§ **Work instructions**
In the text on Roman slave labor, rewrite the part between "Agriculture was not" and "for their owners.", inclusive, changing "porterage" to "haulage".
# START OF Source extract
Agriculture was not the only area in which slaves were employed;
they were found in all fields of economic activity, from herding (the
groups of slave shepherds in the mountains, overseeing vast flocks
owned by the wealthy, were notorious for their alleged criminal
tendencies) to building, porterage, transport, crafts, entertainment,
banking, teaching and administration, not to mention the various
personal services provided for their owners.
72
Some of these jobs
might not have been enthusiastically taken on by free men, but every
city had a large reservoir of the unemployed – even in Rome, it was
impossible to subsist on the corn dole alone – so the use of slaves
must be a positive preference on the part of the owners. The same
arguments apply as in the case of agriculture: slave-owning was a
source of status, slaves could be forced to work harder or employed
in an unusual manner without audible complaint (the tomb of the
baker Eurysaces shows the different stages of bread-making and
may imply a factory-like division and regulation of labour) and of
course the owner took a larger profit, presumably enough to offset
the original purchase price. The use of trusted slaves as agents in
banking and other business, given considerable freedom of action
and access to resources and offered the opportunity to accumulate
wealth on their own behalf in the hope of eventually buying their
freedom, suggests that the Romans preferred to rely on those who
were dependent on them, both legally and personally, rather than
on someone hired. One consequence of this preference was to
limit the possibilities open to free men, who might get menial
jobs but had little prospect of making good by working their way
up in service of the rich. It was rather former slaves, freed either
through purchase or through the gift of the master (most often in
his will), who sometimes were able to build up their own businesses
on the basis of their contacts and access to elite resources, and
who left inscriptions recording both their achievements and their
continuing connections to the families (and the extended
familia
)
# END OF Source extract
# START OF Provided information
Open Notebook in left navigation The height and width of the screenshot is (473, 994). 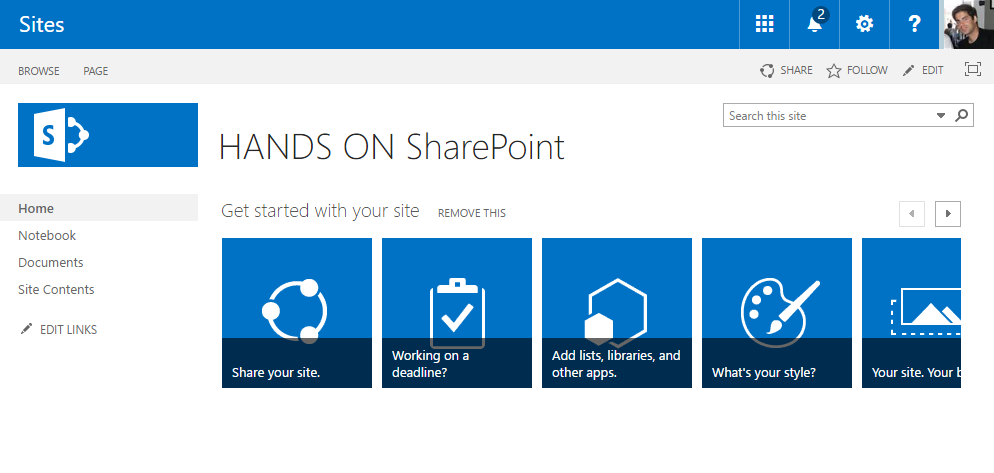point(47,236)
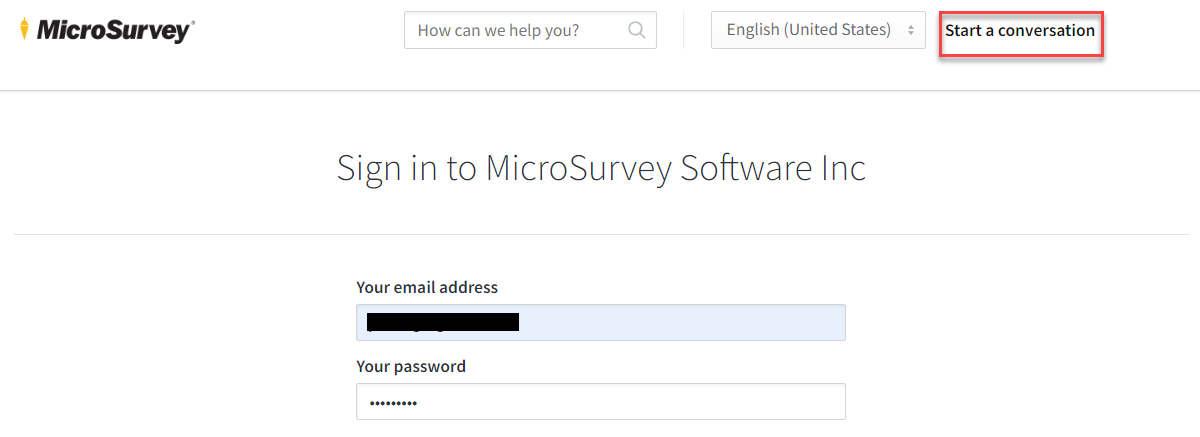This screenshot has width=1200, height=437.
Task: Click into the email address field
Action: 680,322
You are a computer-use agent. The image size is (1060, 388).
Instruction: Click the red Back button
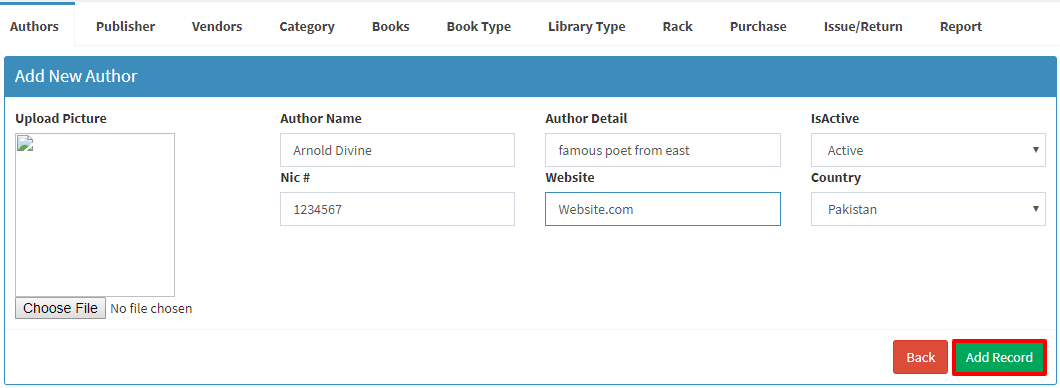(x=920, y=357)
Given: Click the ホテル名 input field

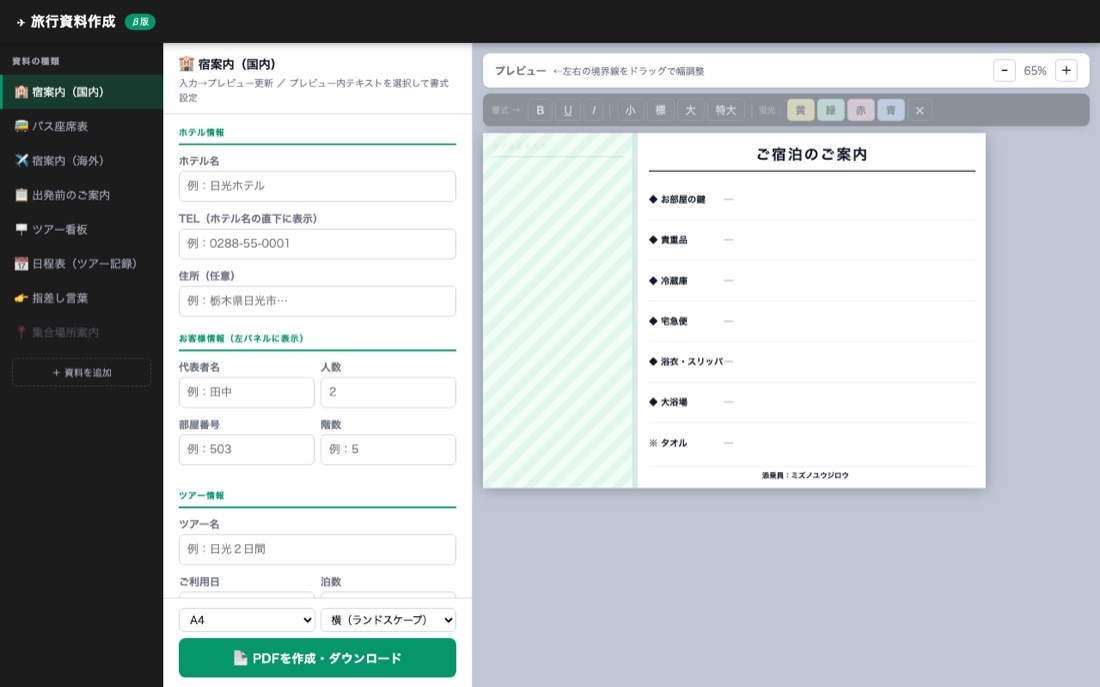Looking at the screenshot, I should pyautogui.click(x=317, y=186).
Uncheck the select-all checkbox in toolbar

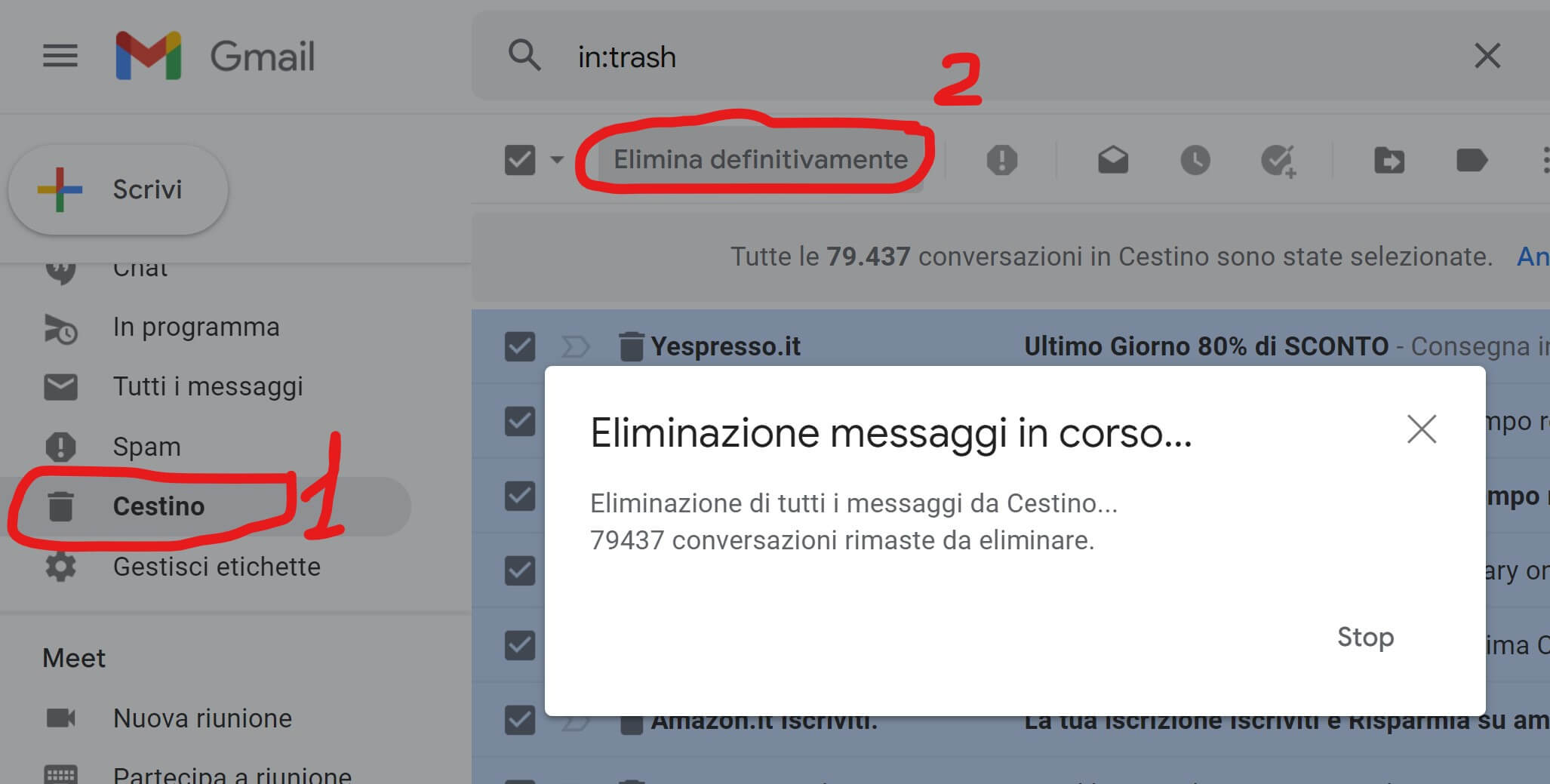[x=520, y=160]
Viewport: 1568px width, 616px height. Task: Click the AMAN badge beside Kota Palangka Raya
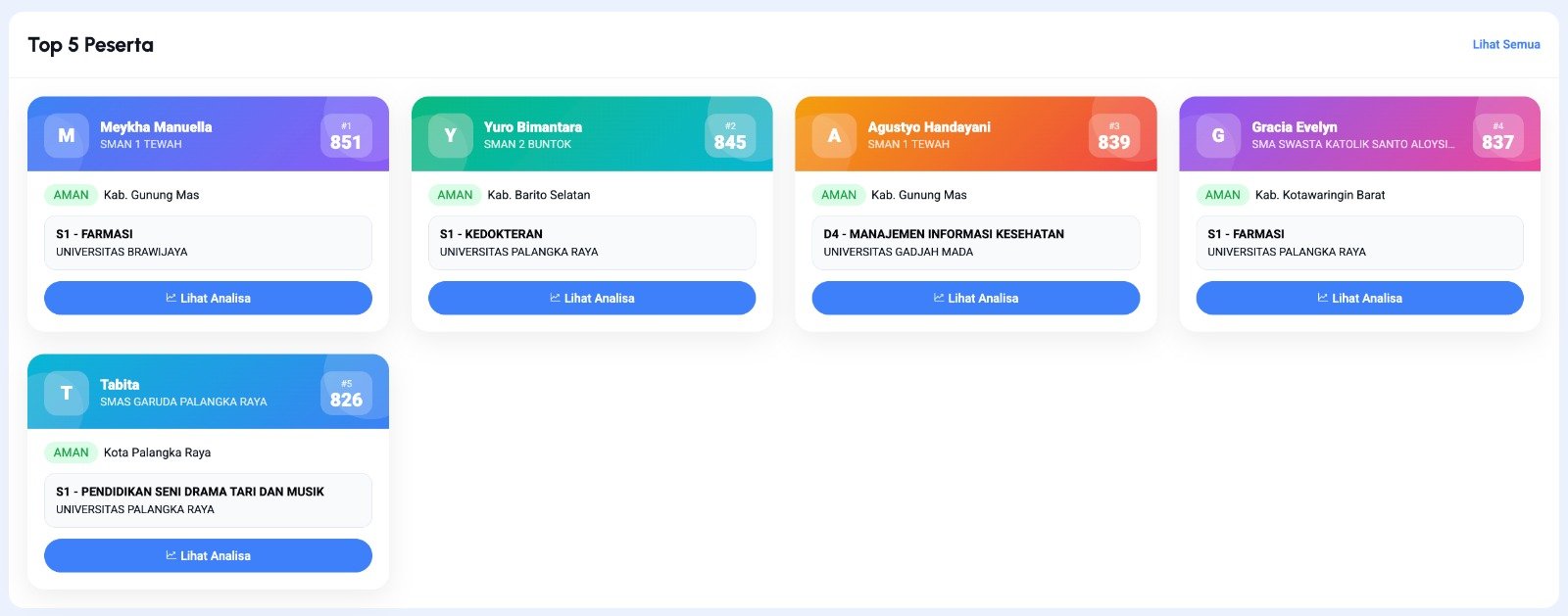click(x=71, y=452)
# END OF Provided information
§ **The result**
Agriculture was not the only area in which slaves were employed;
they were found in all fields of economic activity, from herding (the
groups of slave shepherds in the mountains, overseeing vast flocks
owned by the wealthy, were notorious for their alleged criminal
tendencies) to building, haulage, transport, crafts, entertainment,
banking, teaching and administration, not to mention the various
personal services provided for their owners.